A few people have wondered about the rest of the “poo” related story from Saturday. And since I can’t think of a compelling topic for a Thursday Thirteen today (“Thirteen Theories On Why My Head Produces So Much Snot When I’m Sick”, “Thirteen Different Ways To Describe The Fiery Sore Throat Of Death”), I thought I’d write about this instead.
The friend who told us this story has recently become friends with a local police officer, and it was he who told her this story.
Apparently this police officer was called to be backup at an arrest. The subject in question was not happy about being arrested, and was also worried about what the police might find should they choose to search all of his stuff. So, in move that probably explains why he was being arrested in the first place, the subject decided to distract the police and came up with the brilliant plan of pooing on their shoes.
This, of course, only angered the police further, ensuring that they went over all of his stuff with a fine-toothed comb, and led to the discovery of many illegal substances.

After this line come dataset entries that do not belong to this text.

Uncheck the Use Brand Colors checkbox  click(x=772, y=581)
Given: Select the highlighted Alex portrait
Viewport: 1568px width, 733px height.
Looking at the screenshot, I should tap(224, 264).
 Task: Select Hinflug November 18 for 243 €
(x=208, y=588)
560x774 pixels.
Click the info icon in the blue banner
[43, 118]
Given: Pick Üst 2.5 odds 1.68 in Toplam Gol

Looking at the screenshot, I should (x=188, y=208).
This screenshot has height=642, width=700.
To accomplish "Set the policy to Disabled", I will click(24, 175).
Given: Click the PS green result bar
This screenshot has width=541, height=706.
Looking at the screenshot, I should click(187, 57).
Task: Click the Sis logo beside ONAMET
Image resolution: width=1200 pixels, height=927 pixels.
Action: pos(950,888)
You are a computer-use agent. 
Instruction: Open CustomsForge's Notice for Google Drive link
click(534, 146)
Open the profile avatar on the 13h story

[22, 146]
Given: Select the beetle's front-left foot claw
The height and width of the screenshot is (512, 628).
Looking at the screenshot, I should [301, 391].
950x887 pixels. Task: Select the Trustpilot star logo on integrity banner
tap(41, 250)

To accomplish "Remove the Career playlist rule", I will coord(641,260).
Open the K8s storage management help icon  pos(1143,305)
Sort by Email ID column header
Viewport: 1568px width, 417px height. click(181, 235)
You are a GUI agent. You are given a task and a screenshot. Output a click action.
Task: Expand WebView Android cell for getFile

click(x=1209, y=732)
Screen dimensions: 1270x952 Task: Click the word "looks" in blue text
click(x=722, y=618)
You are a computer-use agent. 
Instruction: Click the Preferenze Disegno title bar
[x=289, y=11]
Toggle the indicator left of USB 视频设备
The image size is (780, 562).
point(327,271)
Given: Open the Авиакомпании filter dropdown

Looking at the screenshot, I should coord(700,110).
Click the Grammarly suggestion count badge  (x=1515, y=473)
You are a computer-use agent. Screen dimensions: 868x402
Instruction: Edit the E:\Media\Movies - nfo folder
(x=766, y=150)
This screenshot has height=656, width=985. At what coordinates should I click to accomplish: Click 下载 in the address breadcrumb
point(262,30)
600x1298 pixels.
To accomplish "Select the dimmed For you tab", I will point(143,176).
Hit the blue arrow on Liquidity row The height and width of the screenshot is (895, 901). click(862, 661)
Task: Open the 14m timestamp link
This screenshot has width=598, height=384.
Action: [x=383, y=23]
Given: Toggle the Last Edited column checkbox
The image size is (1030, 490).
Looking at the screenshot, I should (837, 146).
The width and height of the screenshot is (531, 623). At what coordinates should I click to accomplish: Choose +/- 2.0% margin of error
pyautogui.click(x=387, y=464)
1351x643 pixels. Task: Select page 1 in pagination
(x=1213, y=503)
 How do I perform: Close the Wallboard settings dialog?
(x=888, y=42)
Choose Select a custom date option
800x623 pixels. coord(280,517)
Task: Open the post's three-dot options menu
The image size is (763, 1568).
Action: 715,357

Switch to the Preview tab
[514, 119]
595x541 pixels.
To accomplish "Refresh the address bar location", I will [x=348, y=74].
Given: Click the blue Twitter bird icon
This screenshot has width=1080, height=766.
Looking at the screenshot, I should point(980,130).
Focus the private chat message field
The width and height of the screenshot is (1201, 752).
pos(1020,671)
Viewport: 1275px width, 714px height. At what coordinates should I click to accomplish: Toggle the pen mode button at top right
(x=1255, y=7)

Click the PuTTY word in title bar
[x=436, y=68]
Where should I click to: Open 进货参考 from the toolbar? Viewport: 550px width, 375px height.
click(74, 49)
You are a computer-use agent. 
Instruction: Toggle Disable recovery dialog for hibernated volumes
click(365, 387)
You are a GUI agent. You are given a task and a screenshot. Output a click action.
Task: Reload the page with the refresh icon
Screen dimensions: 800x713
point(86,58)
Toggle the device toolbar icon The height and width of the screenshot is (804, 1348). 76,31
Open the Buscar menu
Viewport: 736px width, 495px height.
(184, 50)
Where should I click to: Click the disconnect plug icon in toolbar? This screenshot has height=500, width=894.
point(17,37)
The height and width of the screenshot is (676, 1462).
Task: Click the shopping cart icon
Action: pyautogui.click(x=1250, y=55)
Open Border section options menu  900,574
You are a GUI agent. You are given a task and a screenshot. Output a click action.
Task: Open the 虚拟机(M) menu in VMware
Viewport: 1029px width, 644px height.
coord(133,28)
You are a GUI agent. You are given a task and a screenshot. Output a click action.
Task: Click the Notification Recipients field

When the subject was brought before the judge, in addition to all of the other charges that resulted from his possession of illegal substances, the officers tried to get him charged with aggravated assault, on account of the whole poo-ing thing. The judge would not give them that, since “poo is not a deadly weapon.” But he did give them felony battery because, as we would all most certainly agree, “that is just really gross.”
“And now,” to quote Paul Harvey, “you know the rest of the story.”